Statistics, Science, Random Ramblings

A blog mostly about data and R

If a paper you cite was retracted you will probably never know

Posted at — Jul 5, 2022

I recently stumbled over a preprint describing that even retracted papers receive a lot of citations. We can probably all agree that this is a problem.

It seems reasonable that in the vast majority of cases researchers do not cite retracted papers on purpose. So, what leads to these papers being cited?

You do not know the paper has been retracted

A scenario in which a paper is saved to a literature management software and then read and cited later is very plausible. At the moment I have a four digit number of papers sitting in my library and I will probably never know whether a paper has been retraced or corrections have been published. I think it is also reasonable to assume that the journal you eventually submit to does not check your citations.

There is no good way to find whether a paper has been retracted in an automated way

After becoming aware of the problem my initial thought was that it should be straightforward to write a tool that queries APIs for metadata retrieval like from Pubmed or Crossref. However, while both APIs are happy to report the metadata of retracted articles, there is no mention of these articles being retracted. There is the Retraction Watch Database which is a very useful tool, but lacks the possibility of being queried using an API (and there are also no public dumps of the database contents). While the software Zotero apparently has an integration of the data, such valuable data should really be more easily accessible.

Information about retractions and corrections must however become a standard part of article metadata, this would enable both periodic checks in all literature management software or dedicated tools that check your citations before you submit a paper to a journal.

Retracted articles articles should not appear in-between non-retraced articles

I was really surprised that both Google Scholar as well as Pubmed will return retracted articles as search results right next to regular articles. The former has no indication of the status of the article, while the latter at least includes an annotation of the result and a box with red text and background if you go to the detail page of the result.

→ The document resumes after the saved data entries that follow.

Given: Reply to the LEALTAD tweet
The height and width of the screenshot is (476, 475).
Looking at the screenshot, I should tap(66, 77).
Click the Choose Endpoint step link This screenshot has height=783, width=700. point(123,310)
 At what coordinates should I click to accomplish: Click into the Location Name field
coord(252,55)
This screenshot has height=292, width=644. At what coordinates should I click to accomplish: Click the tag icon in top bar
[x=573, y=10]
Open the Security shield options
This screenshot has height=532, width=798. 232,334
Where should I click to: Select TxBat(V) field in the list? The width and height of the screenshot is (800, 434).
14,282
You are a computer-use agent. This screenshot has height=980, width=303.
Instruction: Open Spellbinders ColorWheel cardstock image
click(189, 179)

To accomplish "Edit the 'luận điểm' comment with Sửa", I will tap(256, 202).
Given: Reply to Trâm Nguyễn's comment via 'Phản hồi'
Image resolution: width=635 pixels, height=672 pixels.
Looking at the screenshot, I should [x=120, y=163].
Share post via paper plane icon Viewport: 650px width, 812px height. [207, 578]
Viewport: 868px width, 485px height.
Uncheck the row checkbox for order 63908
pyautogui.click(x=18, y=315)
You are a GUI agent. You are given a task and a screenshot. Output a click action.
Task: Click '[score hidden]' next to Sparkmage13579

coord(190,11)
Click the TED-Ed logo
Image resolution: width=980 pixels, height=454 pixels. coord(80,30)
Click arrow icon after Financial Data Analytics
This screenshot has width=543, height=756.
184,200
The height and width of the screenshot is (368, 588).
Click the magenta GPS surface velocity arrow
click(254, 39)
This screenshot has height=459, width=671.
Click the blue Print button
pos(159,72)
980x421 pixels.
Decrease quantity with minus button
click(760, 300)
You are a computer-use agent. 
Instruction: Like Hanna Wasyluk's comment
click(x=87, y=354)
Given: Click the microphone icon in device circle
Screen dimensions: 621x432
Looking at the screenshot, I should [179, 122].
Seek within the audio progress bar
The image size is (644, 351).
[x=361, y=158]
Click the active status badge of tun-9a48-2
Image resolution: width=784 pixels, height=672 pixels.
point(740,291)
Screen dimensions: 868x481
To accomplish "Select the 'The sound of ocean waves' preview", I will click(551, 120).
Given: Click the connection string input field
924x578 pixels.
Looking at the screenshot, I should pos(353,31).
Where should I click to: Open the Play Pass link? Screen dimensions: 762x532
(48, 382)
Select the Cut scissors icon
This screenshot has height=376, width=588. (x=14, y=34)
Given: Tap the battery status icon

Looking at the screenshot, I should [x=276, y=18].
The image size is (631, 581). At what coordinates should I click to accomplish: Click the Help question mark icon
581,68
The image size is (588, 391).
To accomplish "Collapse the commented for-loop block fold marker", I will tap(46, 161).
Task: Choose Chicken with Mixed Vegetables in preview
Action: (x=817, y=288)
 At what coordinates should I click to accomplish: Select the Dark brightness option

However, why treat retracted articles the same as regular ones? While I do not think that retracted articles should be entirely removed from databases and journals' websites, it should be explicit opt-in when searching for literature.

In a similar fashion, the design of journals' websites should really be more explicit when it comes to retracted articles. In times where you need to deal with cookie consents and javascript popups, a subtle red banner at the top of the website will not draw the attention it needs.


Overall, retraction of papers is probably a very rare event. However, it should be made easier to avoid citing retracted papers. Increased publication speeds during the Covid-19 pandemic most certainly amplified the issue quite a bit, but nonetheless this should be addressed.

The easiest solution would be to include information about retraction in article metadata. This should be straightforward and probably solve most cases of accidental citations of retracted papers.